▶ What the task asks
Could you copy every line of the data that contains "computer"?
** The data follows **
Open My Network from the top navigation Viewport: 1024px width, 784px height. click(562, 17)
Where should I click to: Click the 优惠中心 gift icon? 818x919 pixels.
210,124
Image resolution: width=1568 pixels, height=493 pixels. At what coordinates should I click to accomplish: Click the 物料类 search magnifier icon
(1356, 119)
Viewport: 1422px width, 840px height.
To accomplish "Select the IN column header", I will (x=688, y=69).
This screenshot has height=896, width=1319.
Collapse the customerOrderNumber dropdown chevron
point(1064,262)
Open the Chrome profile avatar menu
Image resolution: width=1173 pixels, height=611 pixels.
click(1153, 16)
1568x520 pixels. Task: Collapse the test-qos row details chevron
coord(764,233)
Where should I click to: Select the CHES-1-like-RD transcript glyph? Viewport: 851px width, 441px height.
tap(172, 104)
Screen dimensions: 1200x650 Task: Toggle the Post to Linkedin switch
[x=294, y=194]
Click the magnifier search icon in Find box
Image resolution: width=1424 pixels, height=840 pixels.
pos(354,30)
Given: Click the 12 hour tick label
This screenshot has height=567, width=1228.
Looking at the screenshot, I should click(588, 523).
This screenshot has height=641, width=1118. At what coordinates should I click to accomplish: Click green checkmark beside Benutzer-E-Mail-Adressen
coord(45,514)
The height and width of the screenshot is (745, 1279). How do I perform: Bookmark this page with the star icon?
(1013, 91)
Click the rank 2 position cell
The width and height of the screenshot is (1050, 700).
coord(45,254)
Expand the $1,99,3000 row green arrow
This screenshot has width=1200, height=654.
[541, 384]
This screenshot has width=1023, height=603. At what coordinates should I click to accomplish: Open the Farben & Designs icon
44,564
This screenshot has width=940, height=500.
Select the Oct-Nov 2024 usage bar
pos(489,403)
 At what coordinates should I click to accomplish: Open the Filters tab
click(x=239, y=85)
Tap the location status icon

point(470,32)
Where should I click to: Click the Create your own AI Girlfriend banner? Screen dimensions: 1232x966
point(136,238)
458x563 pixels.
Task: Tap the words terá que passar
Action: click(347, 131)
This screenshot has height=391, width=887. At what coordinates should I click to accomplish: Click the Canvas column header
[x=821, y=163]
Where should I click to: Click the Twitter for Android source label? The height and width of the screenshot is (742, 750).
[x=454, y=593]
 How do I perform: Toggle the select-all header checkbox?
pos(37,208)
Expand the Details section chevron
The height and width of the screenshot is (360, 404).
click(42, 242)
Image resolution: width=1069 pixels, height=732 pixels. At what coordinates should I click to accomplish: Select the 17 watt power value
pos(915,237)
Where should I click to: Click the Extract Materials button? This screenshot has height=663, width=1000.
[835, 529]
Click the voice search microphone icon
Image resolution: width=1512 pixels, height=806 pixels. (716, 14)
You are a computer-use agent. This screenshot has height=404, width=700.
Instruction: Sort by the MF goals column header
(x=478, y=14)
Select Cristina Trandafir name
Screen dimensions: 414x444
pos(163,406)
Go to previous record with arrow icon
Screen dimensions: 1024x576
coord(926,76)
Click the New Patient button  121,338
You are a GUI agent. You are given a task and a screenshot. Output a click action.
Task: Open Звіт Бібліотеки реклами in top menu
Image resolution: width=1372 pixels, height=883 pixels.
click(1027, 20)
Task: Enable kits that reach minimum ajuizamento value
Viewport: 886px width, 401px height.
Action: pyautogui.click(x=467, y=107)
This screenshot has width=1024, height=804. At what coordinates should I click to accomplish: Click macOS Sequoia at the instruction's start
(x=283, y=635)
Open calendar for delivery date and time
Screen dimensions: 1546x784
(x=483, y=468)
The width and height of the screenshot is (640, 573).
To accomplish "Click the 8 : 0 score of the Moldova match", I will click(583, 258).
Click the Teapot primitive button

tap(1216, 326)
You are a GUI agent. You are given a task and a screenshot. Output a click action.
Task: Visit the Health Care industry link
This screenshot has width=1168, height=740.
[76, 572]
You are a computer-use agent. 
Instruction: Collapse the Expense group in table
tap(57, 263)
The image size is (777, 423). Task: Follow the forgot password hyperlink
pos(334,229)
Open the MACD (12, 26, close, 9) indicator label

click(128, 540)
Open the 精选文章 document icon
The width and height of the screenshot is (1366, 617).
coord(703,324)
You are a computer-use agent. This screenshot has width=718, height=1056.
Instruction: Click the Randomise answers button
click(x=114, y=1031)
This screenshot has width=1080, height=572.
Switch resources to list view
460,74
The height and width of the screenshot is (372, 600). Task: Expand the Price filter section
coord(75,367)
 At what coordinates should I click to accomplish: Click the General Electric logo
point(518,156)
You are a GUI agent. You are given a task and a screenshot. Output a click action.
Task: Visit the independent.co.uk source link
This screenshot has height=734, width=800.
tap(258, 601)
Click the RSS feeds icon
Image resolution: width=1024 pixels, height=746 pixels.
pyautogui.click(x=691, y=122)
** End of The data **
▶ Written response
You are a computer-use agent. This screenshot has height=404, width=700.
You are a computer-use agent. 
You are a computer-use agent. This screenshot has width=718, height=1056.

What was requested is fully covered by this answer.